When I signed up for my 3 hour history class, I was a little nervous, but was excited to learn more about history. College history classes teach you things that you did not think about in high school. I did not know what to expect in a 3 hour college class. All I knew about the class was that I would be taking it with members of my cohort. I had taken a history WI class last semester so I knew I could handle the writing. During the Spring semester of my freshman year I took HST110L, “The American Experience.” The professor, Dr. Jones, focussed on the importance of immigration throughout American history. In the class, we covered topics regarding all different races and ethnicities moving to America. Dr. Jones truly created a sense of an inclusive American society.

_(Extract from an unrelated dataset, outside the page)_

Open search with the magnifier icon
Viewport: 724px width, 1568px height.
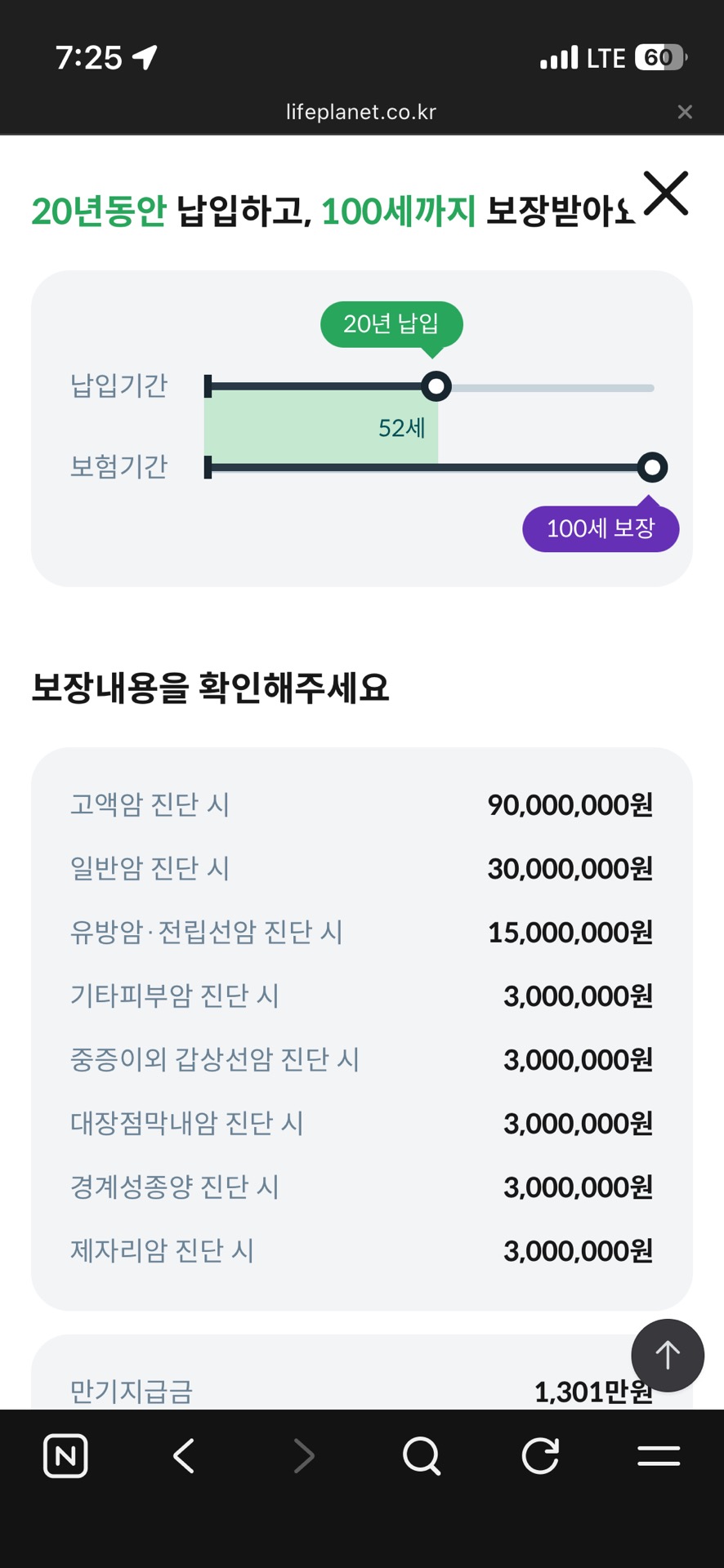pos(422,1455)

So far, I have learned so much in Dr. Jones class. From the Irish Potato famine to Latin American labor union, the class covered many different forms of immigration. In addition just to the immigration, the class taught us the motives for creating barriers between people, which we know now is a very bad practice. Oppression has targeted many groups of people, and we must ensure that we are being proactive when it comes to protecting the oppressed.

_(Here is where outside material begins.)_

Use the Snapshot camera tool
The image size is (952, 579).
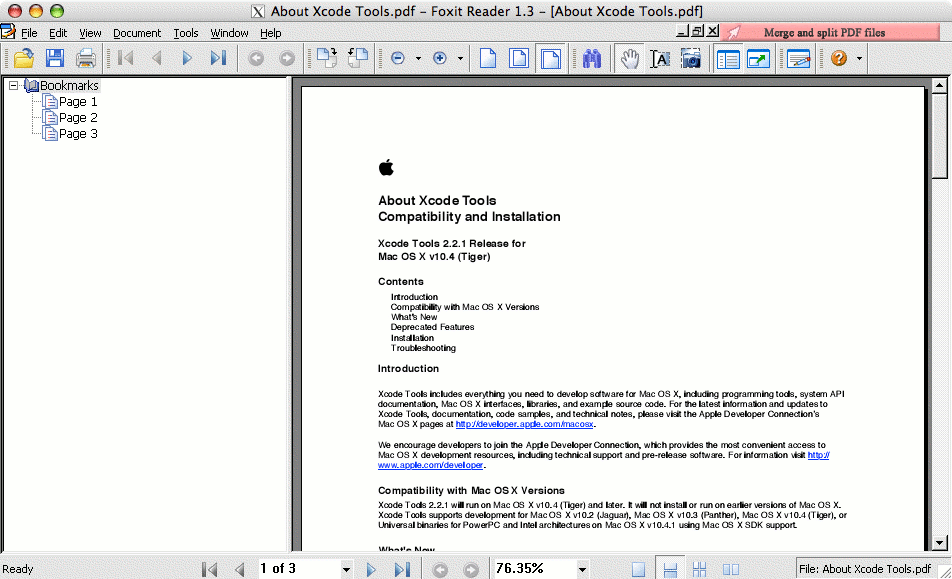pyautogui.click(x=692, y=58)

In the present day, leadership MUST be inclusive. We live in a world where people are consistently stereotyped based on their gender, race, or sexual orientation. We must know the history of immigration and the history of oppression to ensure that people in the present do not repeat what had already happened. In America we face the challenge of racism, sexism, and other cultural differences. Taking this class has been eye-opening. Moving forward, it important to continue to preach inclusive leadership. With the conflicts occurring in the world today, we must understand that immigration is going to happen. America will be taking in immigrants.. Or maybe America will not be taking immigrants. Whatever situation arrises within American politics, we must understand as a nation that people over generations have been oppressed. We as Americans need to break the streak of oppression.